The first thing we tested was fuel pressure to ensure that the pump was up to the task. TBI trucks require between 11 and 13 psi for fuel pressure, and Jake delivered. This led us to believe that a chip change might solve our air-fuel ratio problem. We put in a call to Hypertech, and soon we had a chip and a Power Charger air filter adapter waiting to be installed. A few days later, we made the trek to Westech Performance where Tom Habrzyk bolted our orange beast once more up on the rollers. We soon discovered (to no one's surprise) that adding headers without additional fuel is a great way to lose power.

So the next step was to add the Hypertech chip. This turned out to be a very easy task since the Hypertech unit slips in over the existing chip. Once all the new electronic commands were in place, we ran the test again and instantly picked up 8 hp at the peak.

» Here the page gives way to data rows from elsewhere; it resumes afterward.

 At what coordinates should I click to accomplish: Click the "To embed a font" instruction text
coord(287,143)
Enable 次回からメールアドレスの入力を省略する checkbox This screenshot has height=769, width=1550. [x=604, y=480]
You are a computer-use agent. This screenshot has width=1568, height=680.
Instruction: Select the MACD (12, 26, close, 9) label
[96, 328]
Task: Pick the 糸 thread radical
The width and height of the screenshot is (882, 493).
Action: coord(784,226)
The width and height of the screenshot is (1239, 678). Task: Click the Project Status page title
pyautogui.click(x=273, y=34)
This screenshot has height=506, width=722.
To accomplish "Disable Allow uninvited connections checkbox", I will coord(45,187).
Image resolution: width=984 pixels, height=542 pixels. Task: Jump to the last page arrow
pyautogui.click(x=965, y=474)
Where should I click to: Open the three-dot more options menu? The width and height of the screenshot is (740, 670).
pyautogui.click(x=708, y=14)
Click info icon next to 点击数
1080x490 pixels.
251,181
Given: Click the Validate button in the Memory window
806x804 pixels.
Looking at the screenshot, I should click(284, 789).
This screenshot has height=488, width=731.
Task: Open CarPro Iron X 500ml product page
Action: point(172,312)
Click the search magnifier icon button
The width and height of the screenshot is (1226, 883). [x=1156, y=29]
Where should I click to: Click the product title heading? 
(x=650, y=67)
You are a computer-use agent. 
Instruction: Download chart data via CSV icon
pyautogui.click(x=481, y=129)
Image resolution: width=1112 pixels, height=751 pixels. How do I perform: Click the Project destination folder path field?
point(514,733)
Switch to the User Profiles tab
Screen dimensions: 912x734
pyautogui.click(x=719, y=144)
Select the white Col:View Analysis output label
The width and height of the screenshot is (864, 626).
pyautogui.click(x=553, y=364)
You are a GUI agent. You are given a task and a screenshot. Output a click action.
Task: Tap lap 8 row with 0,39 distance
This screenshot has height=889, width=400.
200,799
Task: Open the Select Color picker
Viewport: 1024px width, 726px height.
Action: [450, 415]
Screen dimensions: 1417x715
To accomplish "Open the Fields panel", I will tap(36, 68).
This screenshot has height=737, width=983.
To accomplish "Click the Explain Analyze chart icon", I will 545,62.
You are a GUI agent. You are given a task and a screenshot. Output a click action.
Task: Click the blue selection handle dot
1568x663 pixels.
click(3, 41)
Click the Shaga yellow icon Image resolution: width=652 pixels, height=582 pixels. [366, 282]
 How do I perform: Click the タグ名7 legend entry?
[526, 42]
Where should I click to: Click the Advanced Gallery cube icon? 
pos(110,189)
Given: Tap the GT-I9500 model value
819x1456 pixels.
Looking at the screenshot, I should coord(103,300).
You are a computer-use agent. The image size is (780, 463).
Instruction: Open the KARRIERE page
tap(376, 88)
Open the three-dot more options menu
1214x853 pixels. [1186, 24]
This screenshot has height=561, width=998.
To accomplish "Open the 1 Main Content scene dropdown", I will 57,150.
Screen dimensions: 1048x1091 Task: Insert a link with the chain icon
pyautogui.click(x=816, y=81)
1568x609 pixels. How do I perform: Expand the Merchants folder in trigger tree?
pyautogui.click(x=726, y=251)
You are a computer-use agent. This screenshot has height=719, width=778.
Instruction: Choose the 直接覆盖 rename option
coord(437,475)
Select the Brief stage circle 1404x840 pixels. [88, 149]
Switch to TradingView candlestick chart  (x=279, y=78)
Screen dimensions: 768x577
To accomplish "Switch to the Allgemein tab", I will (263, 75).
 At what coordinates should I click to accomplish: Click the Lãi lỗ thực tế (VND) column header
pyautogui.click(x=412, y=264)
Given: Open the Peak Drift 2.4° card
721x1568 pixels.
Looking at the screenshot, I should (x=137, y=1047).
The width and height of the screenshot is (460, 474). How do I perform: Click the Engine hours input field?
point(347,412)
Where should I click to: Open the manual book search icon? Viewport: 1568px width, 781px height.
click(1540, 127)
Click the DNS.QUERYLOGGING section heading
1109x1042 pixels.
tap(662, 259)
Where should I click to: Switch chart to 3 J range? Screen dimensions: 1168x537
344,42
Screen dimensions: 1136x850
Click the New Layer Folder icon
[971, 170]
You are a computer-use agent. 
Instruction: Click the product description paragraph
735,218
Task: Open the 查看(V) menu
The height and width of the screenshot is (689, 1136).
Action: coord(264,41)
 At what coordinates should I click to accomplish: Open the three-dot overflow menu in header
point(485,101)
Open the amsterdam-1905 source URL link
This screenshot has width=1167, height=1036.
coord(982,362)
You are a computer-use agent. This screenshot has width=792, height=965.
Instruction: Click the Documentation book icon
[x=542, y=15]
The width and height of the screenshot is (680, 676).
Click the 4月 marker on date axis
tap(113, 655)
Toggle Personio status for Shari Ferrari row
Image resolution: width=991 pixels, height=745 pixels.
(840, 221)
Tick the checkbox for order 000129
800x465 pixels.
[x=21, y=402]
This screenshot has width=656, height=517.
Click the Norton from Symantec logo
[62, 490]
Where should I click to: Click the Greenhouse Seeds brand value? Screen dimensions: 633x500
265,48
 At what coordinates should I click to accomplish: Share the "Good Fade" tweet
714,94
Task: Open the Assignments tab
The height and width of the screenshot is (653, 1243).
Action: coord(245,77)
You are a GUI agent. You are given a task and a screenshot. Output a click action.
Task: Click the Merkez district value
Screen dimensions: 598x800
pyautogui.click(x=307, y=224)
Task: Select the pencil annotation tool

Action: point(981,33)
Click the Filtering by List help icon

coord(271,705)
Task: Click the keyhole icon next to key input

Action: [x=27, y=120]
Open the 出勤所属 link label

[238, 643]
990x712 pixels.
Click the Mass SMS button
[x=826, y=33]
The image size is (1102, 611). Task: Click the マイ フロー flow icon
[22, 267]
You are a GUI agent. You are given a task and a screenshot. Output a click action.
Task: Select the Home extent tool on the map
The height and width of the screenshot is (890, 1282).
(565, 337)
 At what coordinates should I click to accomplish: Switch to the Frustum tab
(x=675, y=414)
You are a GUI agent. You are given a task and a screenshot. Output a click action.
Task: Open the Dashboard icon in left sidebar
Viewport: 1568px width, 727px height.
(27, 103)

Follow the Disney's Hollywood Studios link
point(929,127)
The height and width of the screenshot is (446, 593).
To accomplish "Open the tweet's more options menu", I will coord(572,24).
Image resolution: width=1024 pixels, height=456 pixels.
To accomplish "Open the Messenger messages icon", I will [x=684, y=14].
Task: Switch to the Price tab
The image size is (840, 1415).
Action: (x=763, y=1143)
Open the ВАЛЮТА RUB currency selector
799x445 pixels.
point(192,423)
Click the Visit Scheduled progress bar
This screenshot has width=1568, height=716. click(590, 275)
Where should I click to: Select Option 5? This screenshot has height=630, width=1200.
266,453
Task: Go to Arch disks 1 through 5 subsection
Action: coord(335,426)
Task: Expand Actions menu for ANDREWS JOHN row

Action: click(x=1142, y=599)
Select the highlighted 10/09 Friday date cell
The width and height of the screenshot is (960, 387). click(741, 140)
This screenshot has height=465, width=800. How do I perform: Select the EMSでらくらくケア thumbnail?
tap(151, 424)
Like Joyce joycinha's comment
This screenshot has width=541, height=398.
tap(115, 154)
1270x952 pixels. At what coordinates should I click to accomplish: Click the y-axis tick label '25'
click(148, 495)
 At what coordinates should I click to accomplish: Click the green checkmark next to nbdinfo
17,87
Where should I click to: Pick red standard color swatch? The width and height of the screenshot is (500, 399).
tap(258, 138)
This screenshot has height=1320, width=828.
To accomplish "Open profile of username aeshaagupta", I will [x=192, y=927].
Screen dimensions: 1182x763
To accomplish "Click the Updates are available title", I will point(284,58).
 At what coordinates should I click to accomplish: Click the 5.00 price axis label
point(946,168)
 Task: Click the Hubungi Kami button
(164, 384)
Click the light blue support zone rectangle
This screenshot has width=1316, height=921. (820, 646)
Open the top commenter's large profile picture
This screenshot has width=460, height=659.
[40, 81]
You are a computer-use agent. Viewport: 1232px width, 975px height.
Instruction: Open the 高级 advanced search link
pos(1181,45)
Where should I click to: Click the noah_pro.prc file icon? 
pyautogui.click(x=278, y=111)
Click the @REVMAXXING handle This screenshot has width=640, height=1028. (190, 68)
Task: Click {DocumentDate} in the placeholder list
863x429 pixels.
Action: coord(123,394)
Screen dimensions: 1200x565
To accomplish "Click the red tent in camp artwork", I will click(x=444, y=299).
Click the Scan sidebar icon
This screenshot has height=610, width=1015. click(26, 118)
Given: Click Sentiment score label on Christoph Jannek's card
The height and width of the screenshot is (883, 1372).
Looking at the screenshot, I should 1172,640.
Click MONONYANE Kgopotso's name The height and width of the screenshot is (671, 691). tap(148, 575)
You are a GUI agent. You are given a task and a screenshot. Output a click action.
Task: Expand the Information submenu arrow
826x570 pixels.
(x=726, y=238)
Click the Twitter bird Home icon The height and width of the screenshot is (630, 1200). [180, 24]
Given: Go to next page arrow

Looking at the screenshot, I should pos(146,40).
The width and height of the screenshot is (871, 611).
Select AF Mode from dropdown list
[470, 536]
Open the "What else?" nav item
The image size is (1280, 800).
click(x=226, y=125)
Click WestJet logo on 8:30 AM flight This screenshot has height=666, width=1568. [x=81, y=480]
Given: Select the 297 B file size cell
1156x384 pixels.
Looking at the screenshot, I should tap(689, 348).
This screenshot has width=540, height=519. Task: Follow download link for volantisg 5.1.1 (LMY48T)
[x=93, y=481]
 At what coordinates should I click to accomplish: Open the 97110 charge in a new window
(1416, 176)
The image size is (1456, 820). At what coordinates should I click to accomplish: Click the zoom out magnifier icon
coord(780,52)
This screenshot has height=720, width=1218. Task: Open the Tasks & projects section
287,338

What really interested us was the torque. On this side, we gained a massive 23 lb-ft, which is exactly what we were hoping for. It's important to note that the major power hit with the chip was the combination of the much better air-fuel ratio and the headers, not just the chip itself. This is one of those cases where the final piece in our power puzzle makes the whole package. Another note here is that while we got away with using 89-octane fuel in this case because of cool test conditions, Hypertech warns that you must run this combination on 93-octane fuel.

We could have quit at this point with 260 lb-ft of torque and 176 hp-up from the stock combo's 140 hp and 200 lb-ft of torque. But Hypertech also sent us this little air filter adapter that looked like a stainless steel mixing bowl with its bottom missing. We instantly dubbed it the "soup bowl" and laughed that this could actually accomplish a power gain. Our laughter turned to amazement when the soup bowl pumped the power up across the entire power band, adding 8 lb-ft of torque at the peak and 8 hp!